Un léger sourire plein d'affection inconsciente étira les lèvres d'Aizen qui n'avait pas douté une seule seconde que son employeur et amant envisageait de secourir la sirène agonisante. Il était peut-être un démon et un requin de la finance, mais il n'était ni cruel, ni indifférent.

— Une extraction. En tant que sponsor du parc Odysseis, vous pouvez faire appel à eux, pas vrai ? Avec l'Étincelle, il serait possible de leur amener la sirène en un temps record. Je ne vois pas qui pourrait s'en occuper mieux qu'eux, surtout avec leur nouveau soigneur. Elle serait en sécurité là-bas et pourrait guérir.

— C'est ce que je me disais aussi. Très bien, je m'occupe de les appeler et d'organiser l'extraction et le transport de la sirène selon leurs conseils. Rappelle-moi une fois la mission menée à terme, je te communiquerai les détails pour la suite.

— Reçu. Je vous rappelle d'ici une heure.

Sur ces mots, Hann-Zu raccrocha et Aizen rangea son portable pour reprendre son fusil, prêt à passer à l'exécution littérale de sa mission. Au moment d'ouvrir la porte de la chambre, il sentit une vague de chaleur le traverser depuis la grande marque dans son dos et il dissimula son sourire face à cette preuve d'affection de la part de son amant. Habitué à rédiger des contrats pour des âmes, Hann-Zu n'employait les mots qu'à bon escient et leur préférait bien souvent les actes pour exprimer sa tendresse. Ce frisson chaleureux était comme un baiser pour la chance envoyé directement à travers le pacte qui les liait, et Aizen y puisa la force nécessaire à affronter à nouveau la vision de la sirène agonisante dans le grand aquarium.

Toujours aussi discret, il revint sur le balcon intérieur et en fit lentement le tour, inspectant la grande pièce du rez-de-chaussée à la recherche de sa cible. À plusieurs reprises, son regard revint à la sirène qui ne semblait pas avoir bougé, la tête en bas et le corps à l'envers. Il aurait presque pu la croire morte s'il n'y avait le mouvement occasionnel de sa caudale, ou son regard morne qui se posait parfois sur un poisson nageant auprès de son visage.
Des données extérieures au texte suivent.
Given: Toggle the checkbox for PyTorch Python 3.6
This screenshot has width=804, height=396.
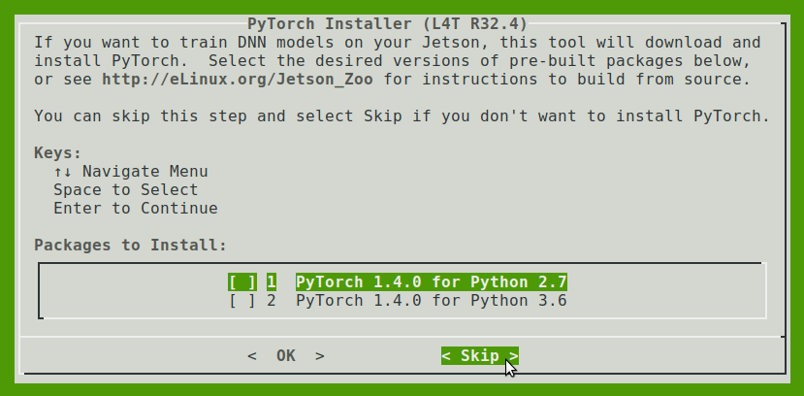Looking at the screenshot, I should click(x=242, y=301).
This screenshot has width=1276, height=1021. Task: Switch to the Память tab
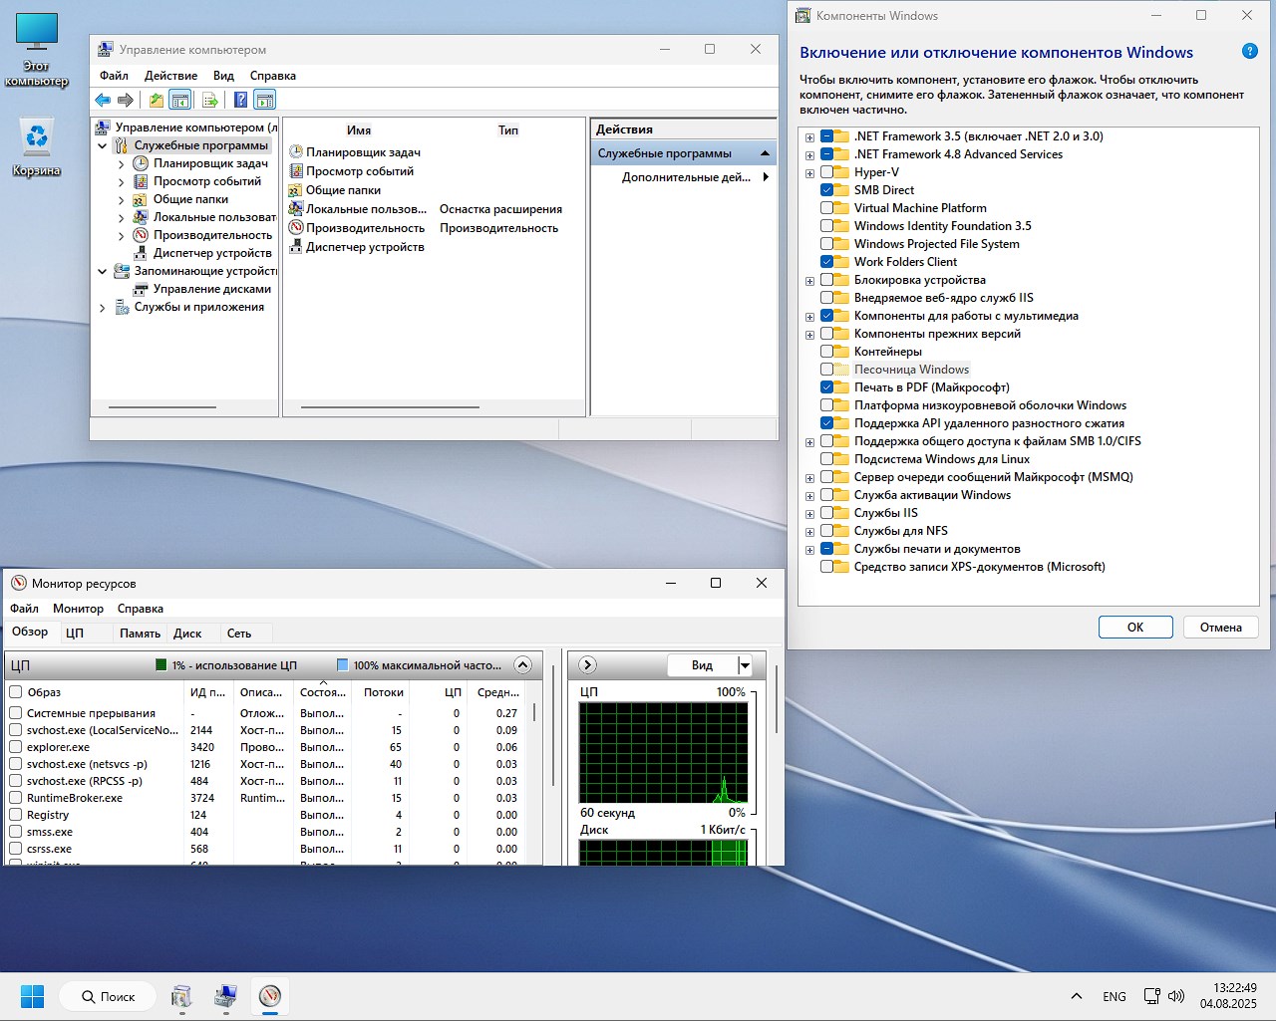pyautogui.click(x=140, y=634)
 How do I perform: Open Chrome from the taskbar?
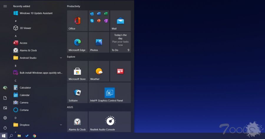(x=34, y=136)
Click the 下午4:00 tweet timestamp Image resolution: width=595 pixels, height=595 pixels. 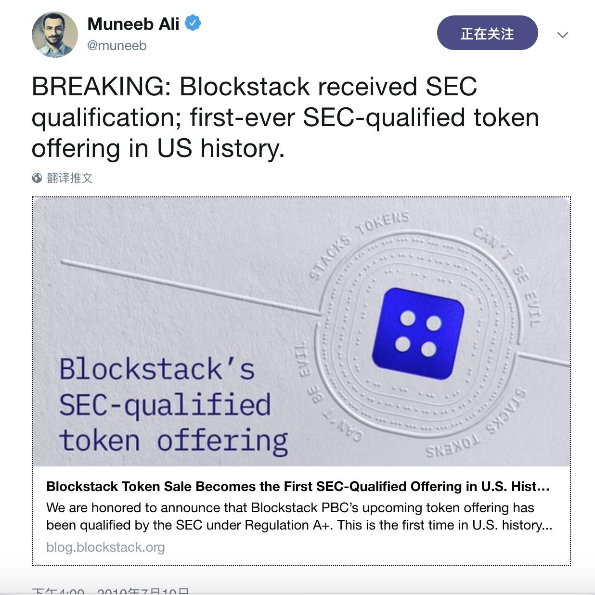pyautogui.click(x=58, y=591)
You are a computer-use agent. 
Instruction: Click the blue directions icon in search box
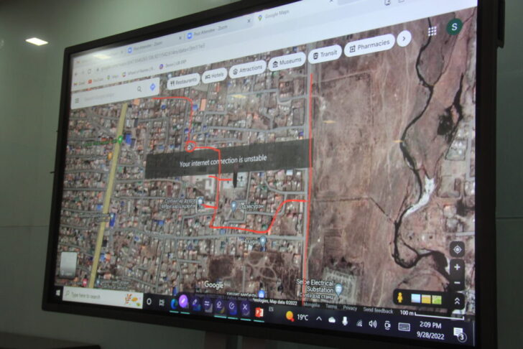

Elle avait l'expression résignée de quelqu'un qui n'espère plus rien et Aizen se força à détourner les yeux pour ne pas se laisser déconcentrer, parce qu'il avait ressemblé à ça, à une époque. Il avait besoin de garder la tête froide pour mener sa mission à bien, replonger dans ses cauchemars ne l'aiderait pas, et la sirène non plus.

Finalement, puisque sa cible ne se trouvait visiblement pas dans la grande pièce, il s'installa à l'angle du balcon intérieur, là où il avait la vue la plus dégagée sur l'espace, puis il attendit patiemment que l'homme se montre. Il était présent dans le bâtiment, c'était certain, et il ne tarderait plus à venir s'installer devant son écran géant ou même au comptoir de son propre bar. Aizen lui laissait encore un quart d'heure, avant de le traquer dans toute la villa.